Id. at 287, 97 S.Ct. at 576 (footnote omitted); Givhan v. Western Line Consolidated School District, 439 U.S. 410, 416-17, 99 S.Ct. 693, 697, 58 L.Ed.2d 619 (1979). The Court has applied this causation standard (sometimes called the "same decision" test) to Fourteenth Amendment claims, Village of Arlington Heights v. Metropolitan Housing Development Corp., 429 U.S. 252, 270 n. 21, 97 S.Ct. 555, 566 n. 21, 50 L.Ed.2d 450 (1977),9 and more recently, to unfair labor practices, NLRB v. Transportation Management Corp., 462 U.S. 393, 399-400, 103 S.Ct. 2469, 2473, 76 L.Ed.2d 667 (1983).10 In Transportation Management, the Court explained that "[t]he employer is a wrongdoer; he has acted out of a motive that is declared illegitimate by the statute. It is fair that he bear the risk that the influence of legal and illegal motives cannot be separated, because he knowingly created the risk and because the risk was created not by innocent activity but by his own wrongdoing." Id. at 403, 103 S.Ct. at 2475. Further, we have applied the Mt. Healthy standard to an action under the Federal Coal Mine Health and Safety Act of 1969 after initially applying the Burdine test. Boich v. Federal Mine Safety & Health Review Commission, 704 F.2d 275, vacated, 719 F.2d 194 (6th Cir.1983).
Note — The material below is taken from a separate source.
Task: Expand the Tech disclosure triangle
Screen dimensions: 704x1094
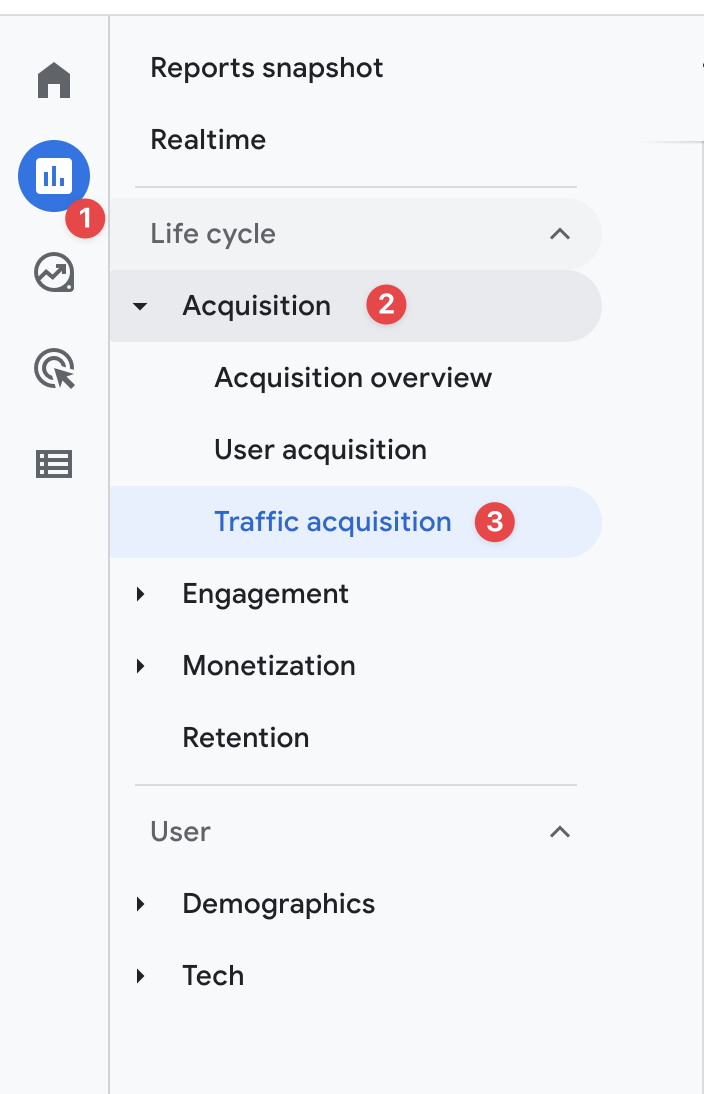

The Court has implicitly, at least, approved application of the Mt. Healthy standards in Title VII cases. In East Texas Motor Freight System, Inc. v. Rodriguez, 431 U.S. 395, 97 S.Ct. 1891, 52 L.Ed.2d 453 (1977), the Court, citing Mt. Healthy, held that "[e]ven assuming, arguendo, that the company's failure even to consider the applications was discriminatory, the company was entitled to prove at trial that the respondents [plaintiffs] had not been injured because they were not qualified and would not have been hired in any event." Id. at 403 n. 9, 97 S.Ct. at 1897 n. 9. See Easley v. Anheuser-Busch, Inc., 758 F.2d 251, 262 (8th Cir.1985); King v. Trans World Airlines, 738 F.2d 255, 257-58 (8th Cir.1984).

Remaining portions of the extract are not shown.